Puaskah kamu menghina dirimu sendiri?

"Tapi.. kan.. tapi.. dia lebih.. blub.. blub.. blub.. blub.. blub.. blub.. blub.. blub.. blub.. blub..."

Ya. Bener. Setiap orang punya kelebihan.
Aku bilang "setiap orang".
Kalo kamu merasa "orang" atau mahluk yang disetarakan dengan itu, kenapa kamu nggak mulai menemukan- mengenali- mengasah- menunjukkan kelebihanmu sendiri?
Yang kamu bilang dia lebih blub..blub..blub itu, yakin dia punya keistimewaanmu?
Superman aja lemah sama kryptonite. Ada gitu, orang yang nggak punya kelemahan? Coba sini, kenalin ke aku. Pengen tau. Dan pengen nguji. :p

"Tapi... kata orang, aku itu... hoks... blub..blub..blub...bluuub..."

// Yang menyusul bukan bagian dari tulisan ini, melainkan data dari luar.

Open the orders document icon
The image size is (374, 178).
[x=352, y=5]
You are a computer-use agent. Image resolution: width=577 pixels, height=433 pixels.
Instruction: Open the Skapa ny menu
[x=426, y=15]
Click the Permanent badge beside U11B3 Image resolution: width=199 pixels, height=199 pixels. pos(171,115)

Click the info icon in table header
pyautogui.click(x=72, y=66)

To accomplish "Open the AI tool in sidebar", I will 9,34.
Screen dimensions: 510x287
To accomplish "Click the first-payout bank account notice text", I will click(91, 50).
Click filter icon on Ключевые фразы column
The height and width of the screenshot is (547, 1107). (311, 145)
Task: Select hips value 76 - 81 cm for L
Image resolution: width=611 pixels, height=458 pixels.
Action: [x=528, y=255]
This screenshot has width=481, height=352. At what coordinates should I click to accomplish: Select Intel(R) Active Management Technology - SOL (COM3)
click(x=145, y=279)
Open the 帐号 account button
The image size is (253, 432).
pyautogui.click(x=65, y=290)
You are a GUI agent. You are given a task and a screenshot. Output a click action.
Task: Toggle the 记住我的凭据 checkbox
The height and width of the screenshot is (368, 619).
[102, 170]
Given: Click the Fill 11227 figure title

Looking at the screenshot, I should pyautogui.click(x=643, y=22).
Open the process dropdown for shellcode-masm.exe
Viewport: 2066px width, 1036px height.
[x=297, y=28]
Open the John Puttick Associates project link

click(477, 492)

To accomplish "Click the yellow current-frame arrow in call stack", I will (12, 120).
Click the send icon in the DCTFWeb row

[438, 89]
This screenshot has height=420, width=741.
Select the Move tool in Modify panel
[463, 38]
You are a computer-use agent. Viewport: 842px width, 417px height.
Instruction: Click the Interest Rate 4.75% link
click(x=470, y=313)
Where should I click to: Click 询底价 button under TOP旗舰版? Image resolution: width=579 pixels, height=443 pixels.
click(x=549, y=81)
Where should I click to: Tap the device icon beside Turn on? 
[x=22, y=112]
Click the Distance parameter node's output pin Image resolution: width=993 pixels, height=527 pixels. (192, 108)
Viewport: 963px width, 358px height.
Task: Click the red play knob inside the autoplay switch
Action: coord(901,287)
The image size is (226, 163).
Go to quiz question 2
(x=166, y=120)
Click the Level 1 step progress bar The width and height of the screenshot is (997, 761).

Orang punya mulut dan perasaan. Orang berhak berkomentar dan berpersepsi apapun itu. Lhawong baju lengan panjang di instagram aja bisa memunculkan kontroversi. Hihihi.
Kenapa kamu nggak konsentrasi aja ke tujuanmu sih? Ke orang-orang yang kamu sayangi, misalnya?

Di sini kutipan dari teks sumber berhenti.